EastEnders It's been a torrid week for gormless Garry who has found it tough to overcome the loss of wife Lynne to the big bad world that exists outside of Walford. He should be grateful he doesn't have to look at that miserable mutt again.
So, distraught, the moody melancholic mechanic decided to top himself with a car exhaust. Unfortunately, Minty was at hand to save the poor blighter, who reflected on his tragic life through tears, tears and more tears. What a loser. Should be grateful that he's managed to rid himself of the lamentable ladies Laura and Lynne. Honestly. You've never had it so good.
Minty continued his 'do-gooder' ways throughout the week, attempting to warn Sam about the true nature of her fake evil gangster fianc Andy and giving his video shop job to bumbling Billy. Gold star and a Cadbury's cream egg for him.

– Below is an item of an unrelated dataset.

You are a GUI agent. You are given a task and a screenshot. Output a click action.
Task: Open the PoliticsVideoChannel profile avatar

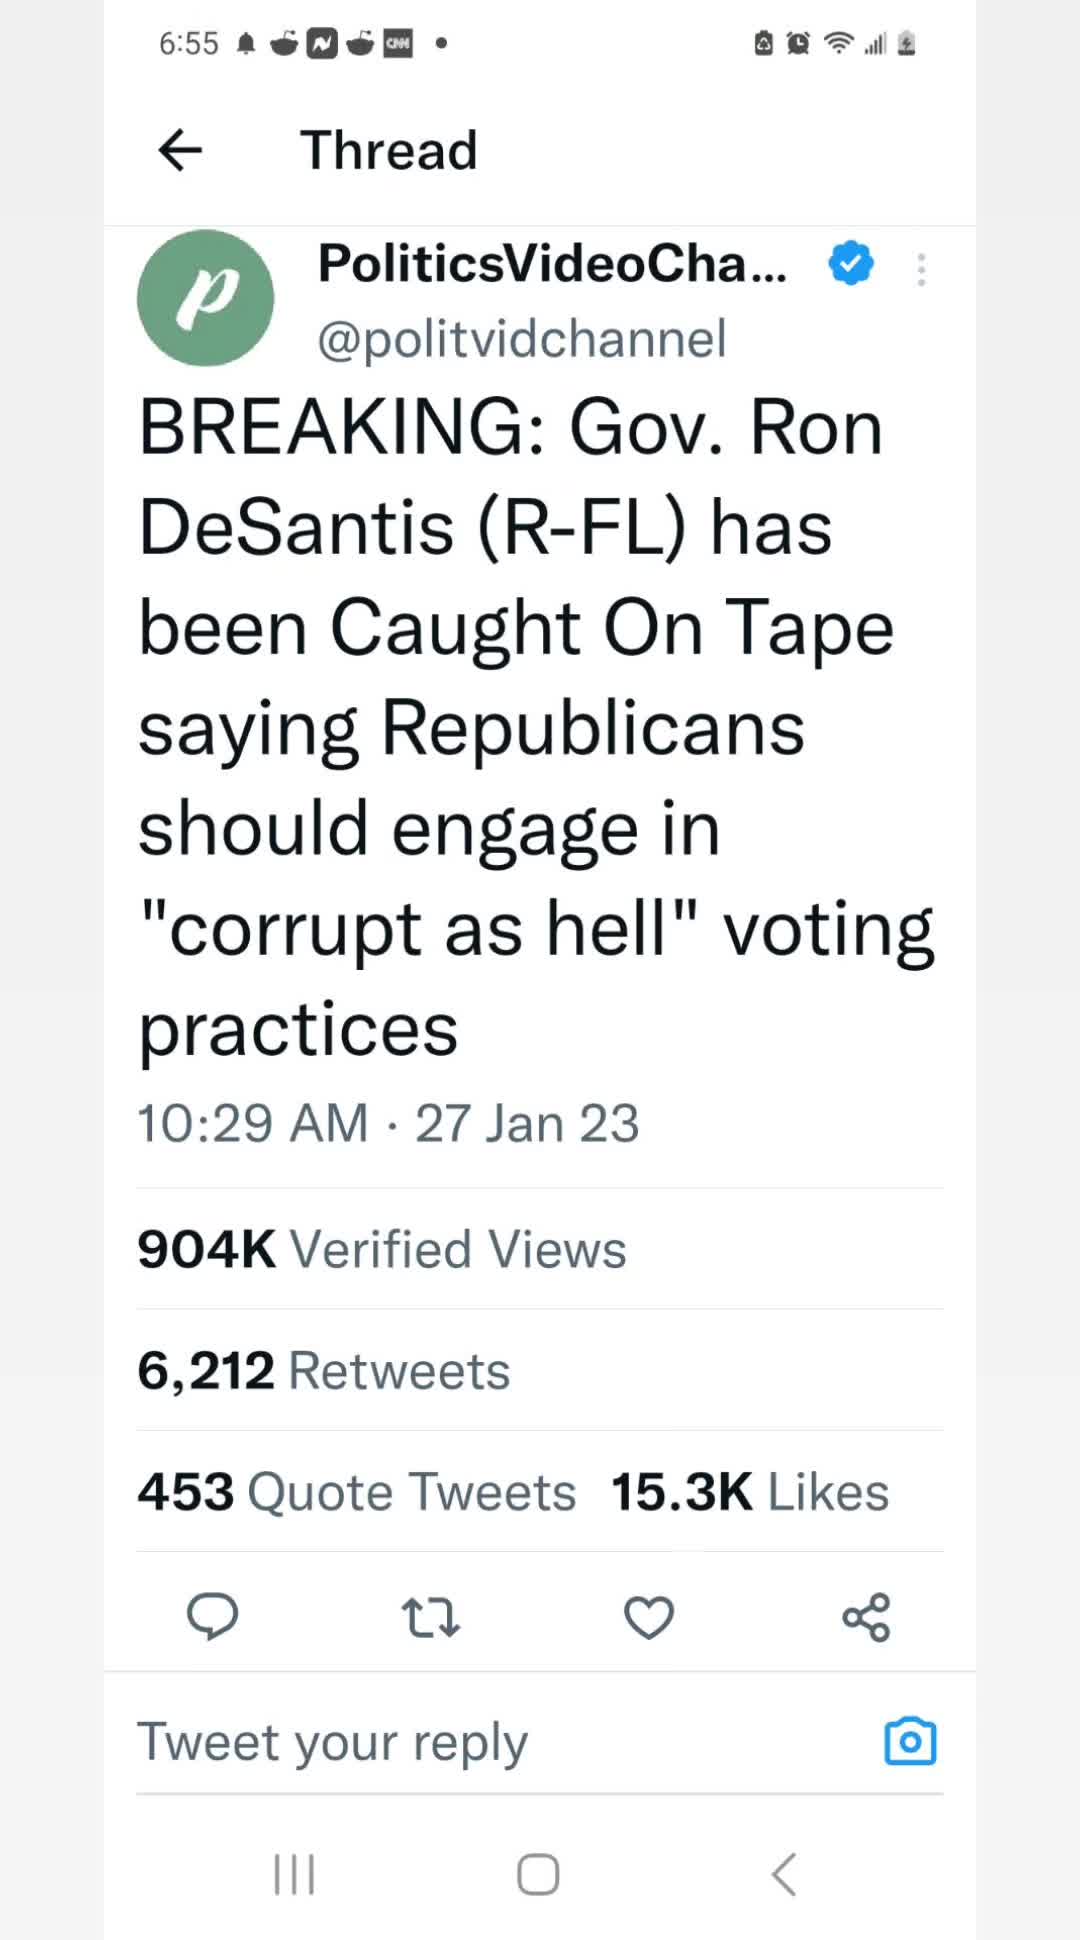pos(205,298)
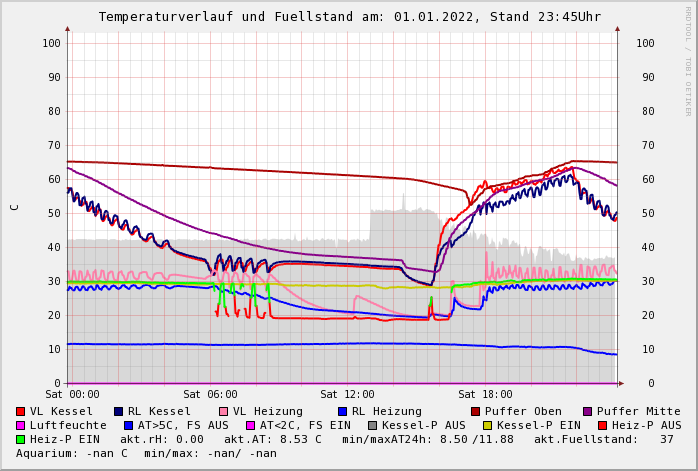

Poor Dotty Dot struggled with the news of her illness following a visit to the 'osptial to see a specialist, confiding in surrogate son Dennis of her illness. They're dropping like flies these summer days.
Irrelevant Ian continued to make of fool of himself by declaring his feelings to an unimpressed Kate. Well it's him or dirty dirty Den. Tough choice for the busty beautician.
Hollyoaks Mandy and Tony's relationship disintegrated further this week following a series of rows regarding marriage, pregnancy and dead people. Oh, and Mandy slept with Ben in the male toilets of the pub. She's a high-class girl. The warring pair tussled and the argument climaxed in a violent end as Tony was escorted out by the police. Is this really the end for Chester's golden couple? Oh, the suspense.
Elsewhere, Max and OB went head-to-head with the prospect of donating their sperm to Chloe. I'm not sure who I feel more sorry for.